The colors are surprisingly meaningless, because the default palette doesn't put similar colors next to each other. To get a rainbow effect while moving through the hours of the day, we need to redefine the palette, and then rerun the previous beeswarm command.

myPalette <- rainbow(24)
palette(myPalette)
beeswarm(as.numeric(bloodGlucose$Value) ~ factor(bloodGlucose$Event,ordered=TRUE),
 las=2,
 cex=0.5,
 spacing=0.8,
 xlab="",
 main="Daily Blood Glucose",
 ylab="Blood Glucose (mM)",
 pwcol=format(bloodGlucose$Date.Time,format="%H"),
 pch=7)

Now there appears to be some organization to the color scheme. It's just that we need a legend to see what that organization is. Here we'll use the 'shape' library for it's function 'colorlegend()'. As before, install the library if you haven't already.

install.packages('shape')
Load the 'shape' library, which will allow us to use the function 'colorlegend()' to add a legend to your existing plot.
library(shape)
colorlegend(col=myPalette,zlim=c(0,24),zval=seq(0,22,2),posx=c(0.9,0.93),posy=c(0.1,0.9))

I added some parameters to the 'colorlegend()' command to set our 24 hour range, to label every other hour between 0 and 22, and to position the legend on the right side of the plot. We have a problem with the legend overlapping the plot, as we did with the text labels running off the bottom of the screen before. This time we will adjust the figure margins, since the overall figure size needs to stay big (so the legend can be plotted), we just need the main plot to stay out of the right side. The default values for the margin may not be intuitive at first, but they leave room for the figure title, the axes labels, and the axes themselves. First we peek at the default margin settings, then we increase the right margin by resetting the parameter 'mar'.

> par("mar") 
[1] 5.1 4.1 4.1 2.1 
par(mar=c(5.1,4.1,4.1,5.1))
beeswarm(as.numeric(bloodGlucose$Value) ~ factor(bloodGlucose$Event,ordered=TRUE),
 pwcol=format(bloodGlucose$Date.Time,format="%H"),
 las=2,
 cex=0.5,
 spacing=0.8,
 xlab="",
 main="Daily Blood Glucose",
 ylab="Blood Glucose (mM)",
 pch=7) 
colorlegend(col=myPalette,zlim=c(0,24),zval=seq(0,22,2),posx=c(0.9,0.93),posy=c(0.1,0.9))

I think the plot is starting to look good. There is one more thing I'd like to do to put the data in an intuitive order. But first, particularly if you're new to R, take a minute to congratulate yourself. Then we'll dig into the details of sorting the X-axis.


Sorting and Rearranging Data within R

Remember that we used 'factor()' to make an enumerated data type, or set of categories, from our list of character strings that defined our 'Event'. The enumerated data type defines the categories, then assigns each row in our data set to one of those categories. To print out those categories, you can use the 'levels()' command on a factor, like this:

events <- levels(factor(bloodGlucose$Event)) 

events 
 [1] "After Activity"   "After Breakfast"  "After Dinner"     "After Lunch"     
 [5] "After Snack"      "Before Activity"  "Before Bed"       "Before Breakfast" 
 [9] "Before Dinner"    "Before Lunch"     "Before Snack"     "During Activity" 
[13] "During Night"     "Out Of Bed"

• **Short exercise a**:
From the saved entries, arrange as a JSON list of strings the lines starting at the line containing "You are a computer-use agent. Viewport: 310px" and ending at the line containing "click(295, 31)", one string per line with blank lines omitted. Leave the pictures out of the answer.

Saved entries:

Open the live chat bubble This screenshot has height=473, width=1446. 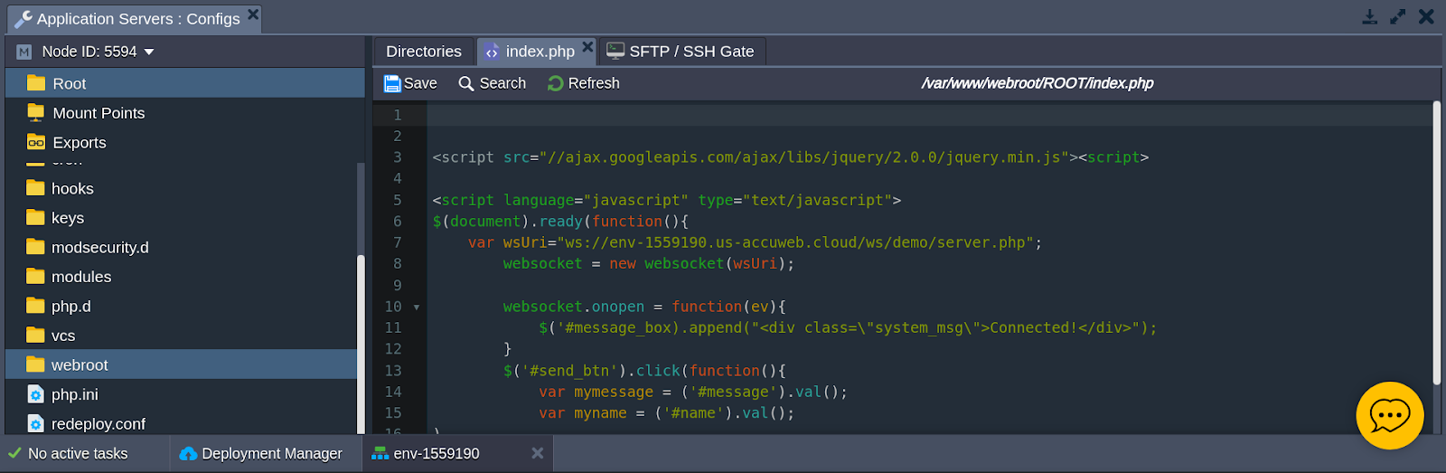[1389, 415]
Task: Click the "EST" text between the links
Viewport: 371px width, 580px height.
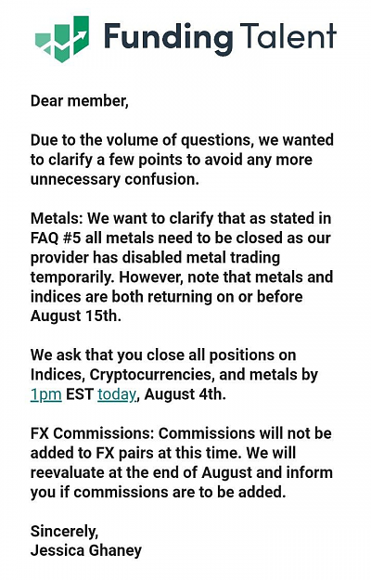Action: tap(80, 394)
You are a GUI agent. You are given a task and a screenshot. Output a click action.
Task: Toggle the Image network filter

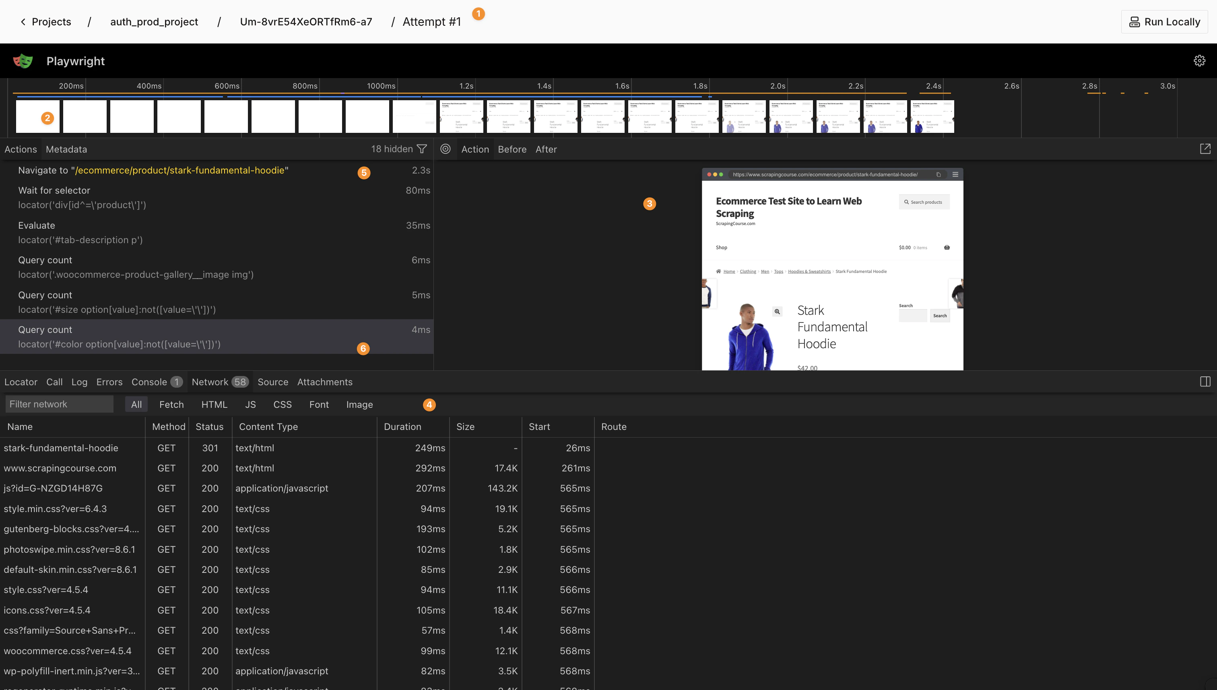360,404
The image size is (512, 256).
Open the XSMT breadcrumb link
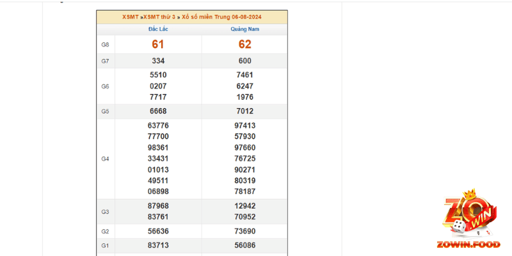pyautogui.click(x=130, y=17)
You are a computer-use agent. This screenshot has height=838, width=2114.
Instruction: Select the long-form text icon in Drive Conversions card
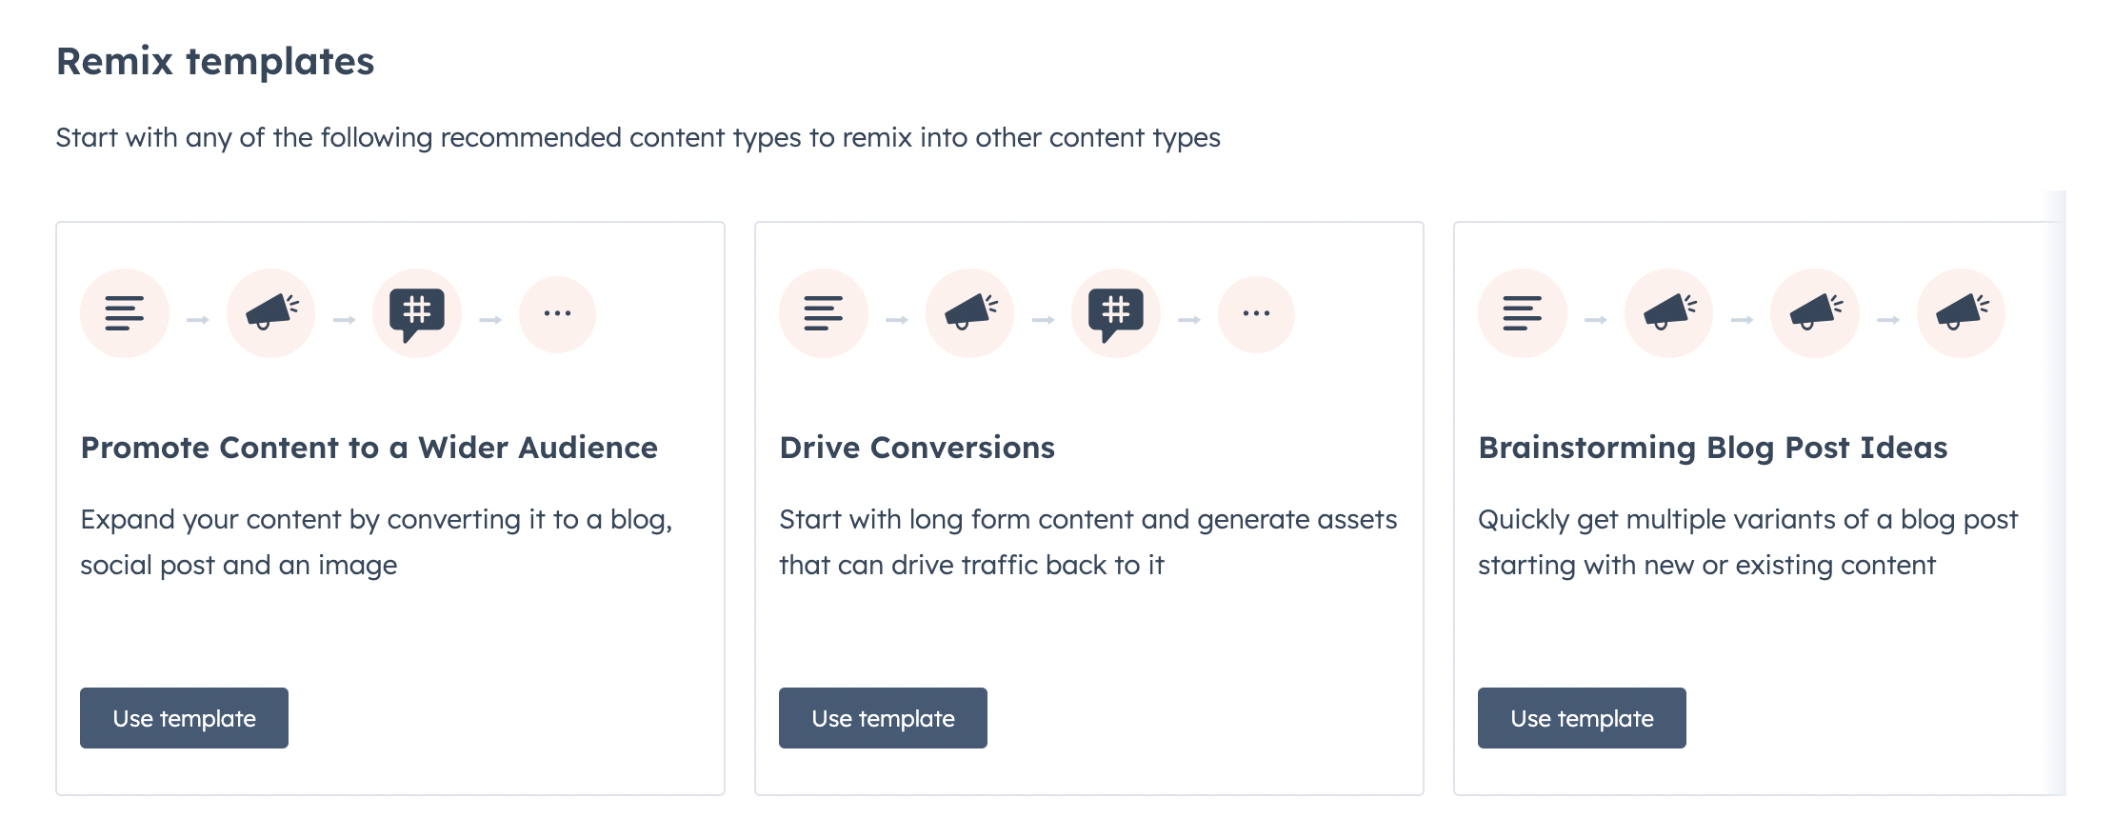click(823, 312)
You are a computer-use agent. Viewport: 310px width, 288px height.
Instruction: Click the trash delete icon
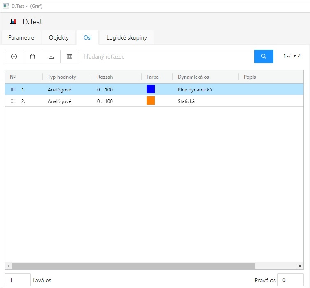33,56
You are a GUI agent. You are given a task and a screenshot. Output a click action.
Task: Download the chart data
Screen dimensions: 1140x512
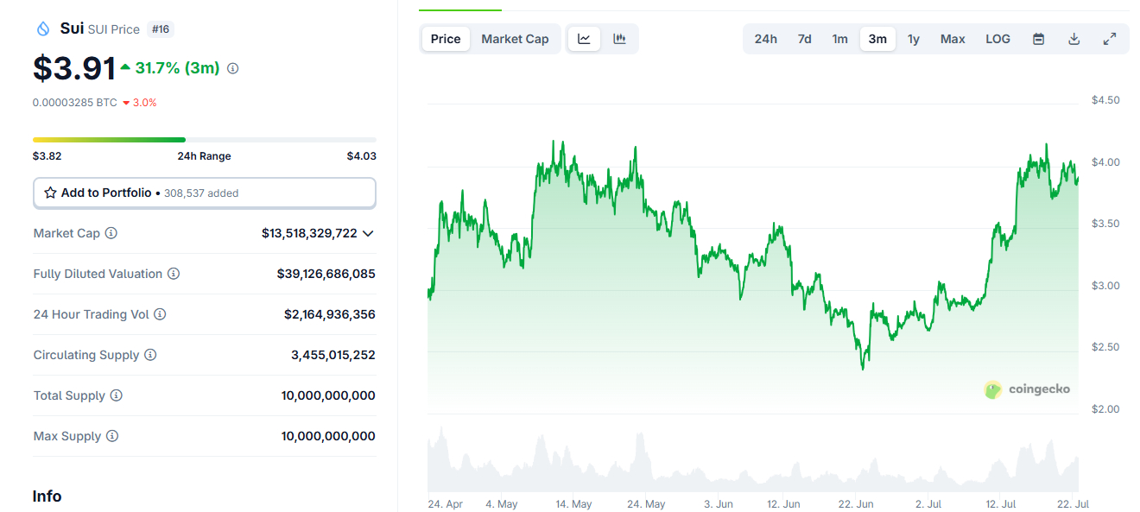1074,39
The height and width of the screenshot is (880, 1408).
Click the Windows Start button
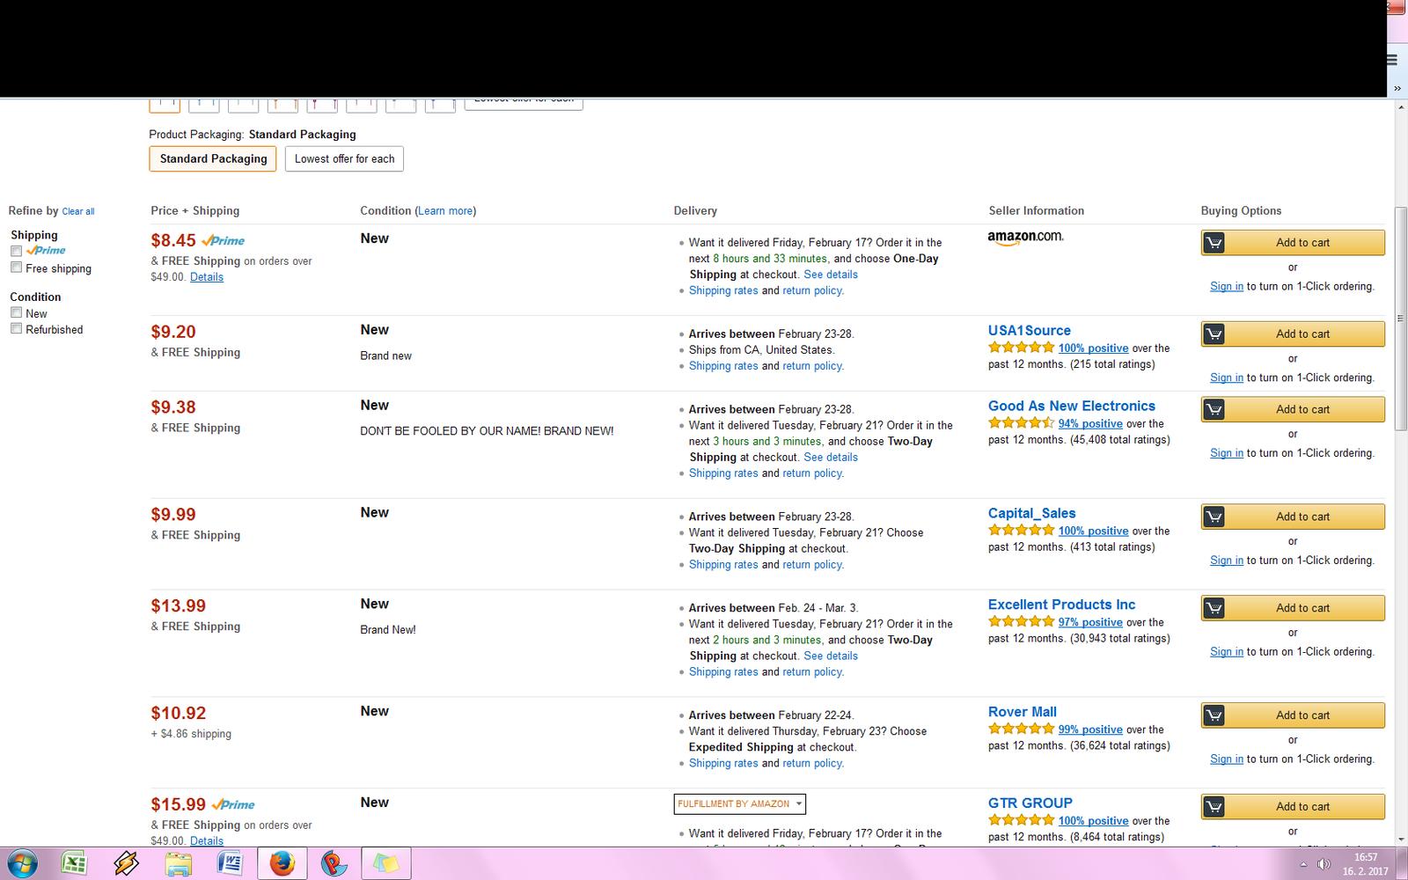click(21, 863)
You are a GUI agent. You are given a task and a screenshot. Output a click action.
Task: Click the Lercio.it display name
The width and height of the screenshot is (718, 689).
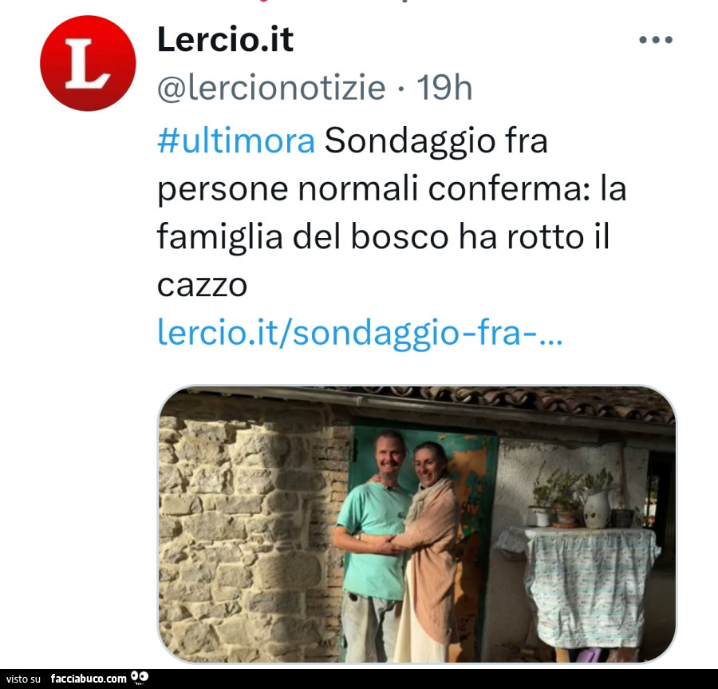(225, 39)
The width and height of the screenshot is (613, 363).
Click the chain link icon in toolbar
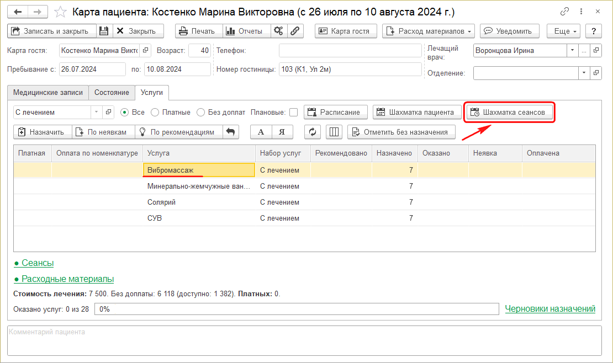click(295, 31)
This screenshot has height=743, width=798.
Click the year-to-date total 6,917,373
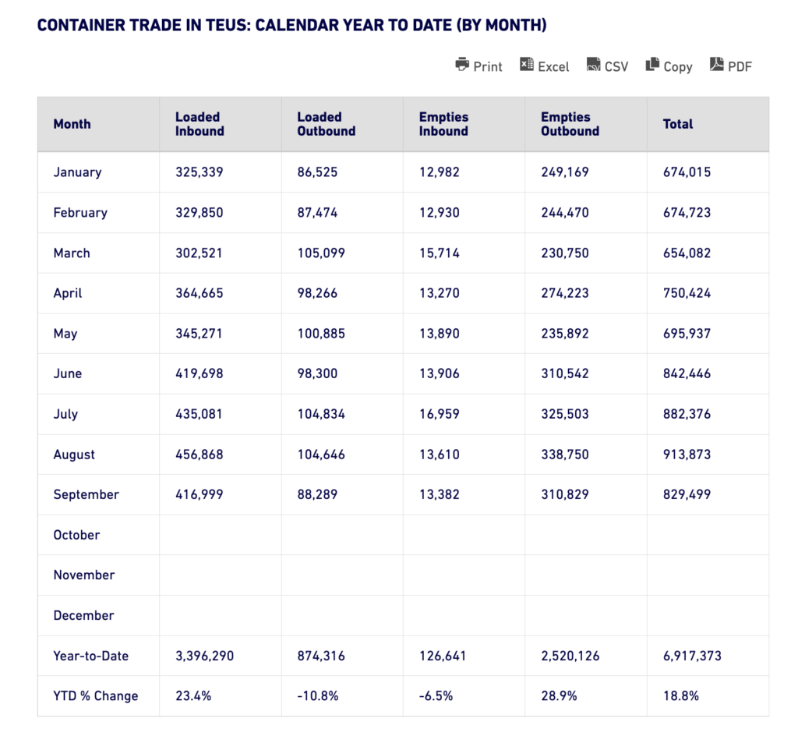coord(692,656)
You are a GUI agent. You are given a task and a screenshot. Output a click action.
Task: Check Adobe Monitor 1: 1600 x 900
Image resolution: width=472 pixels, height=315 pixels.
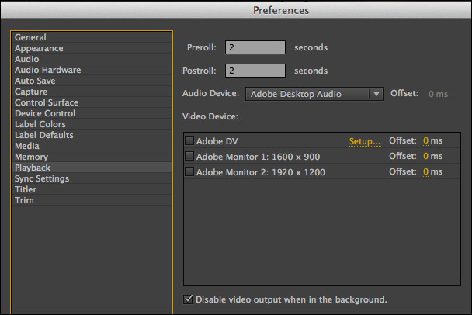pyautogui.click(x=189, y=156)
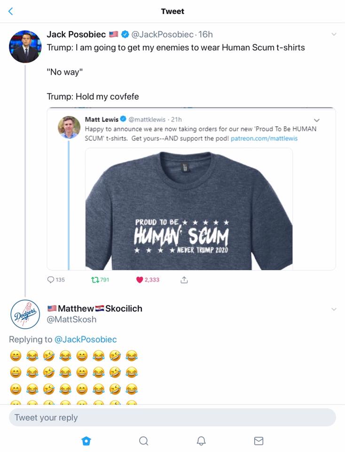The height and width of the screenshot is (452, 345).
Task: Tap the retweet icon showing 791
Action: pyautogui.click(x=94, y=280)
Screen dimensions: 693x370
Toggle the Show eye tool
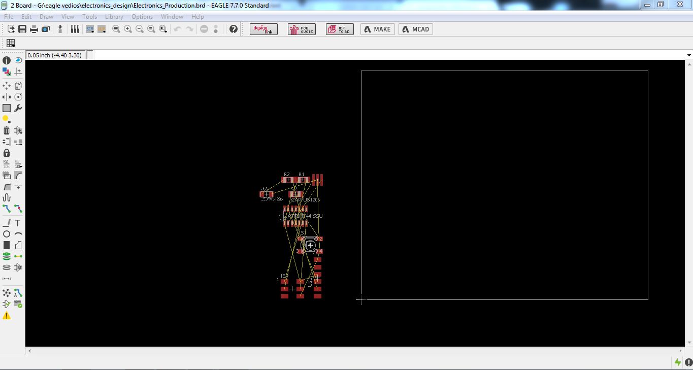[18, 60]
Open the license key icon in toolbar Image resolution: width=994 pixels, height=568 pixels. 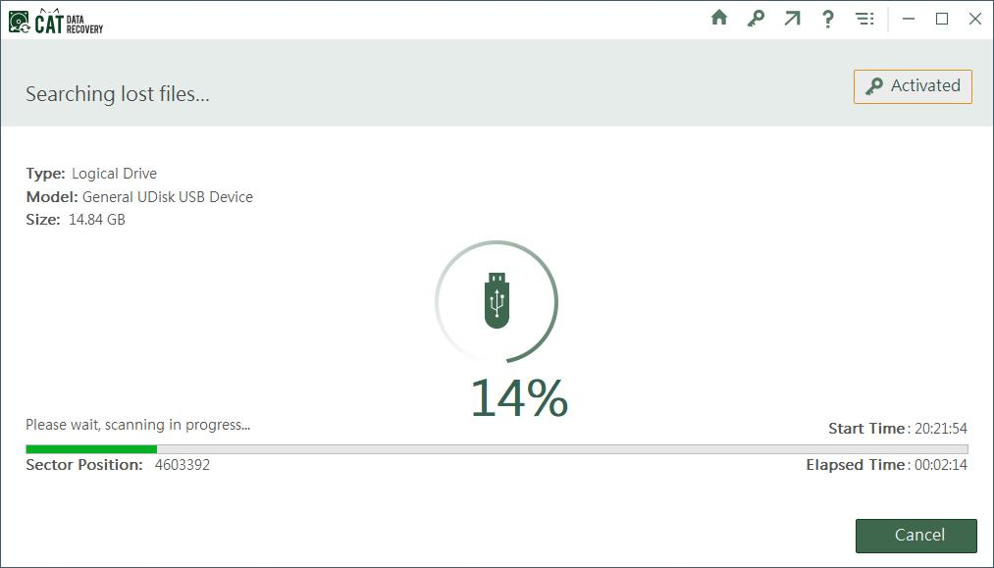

• **Short exercise b**:
In the R plotting tutorial, which library provides the colorlegend() function?

• **Exercise response a**:
[
  "You are a computer-use agent. Viewport: 310px width, 288px height.",
  "Instruction: Click the trash delete icon",
  "33,56",
  "You are a GUI agent. You are given a task and a screenshot. Output a click action.",
  "Task: Download the chart data",
  "Screen dimensions: 1140x512",
  "1074,39",
  "The height and width of the screenshot is (880, 1408).",
  "Click the Windows Start button",
  "click(21, 863)",
  "You are a GUI agent. You are given a task and a screenshot. Output a click action.",
  "Task: Click the Lercio.it display name",
  "The width and height of the screenshot is (718, 689).",
  "(225, 39)",
  "The width and height of the screenshot is (613, 363).",
  "Click the chain link icon in toolbar",
  "click(295, 31)"
]

• **Exercise response b**:
The 'shape' library provides the colorlegend() function.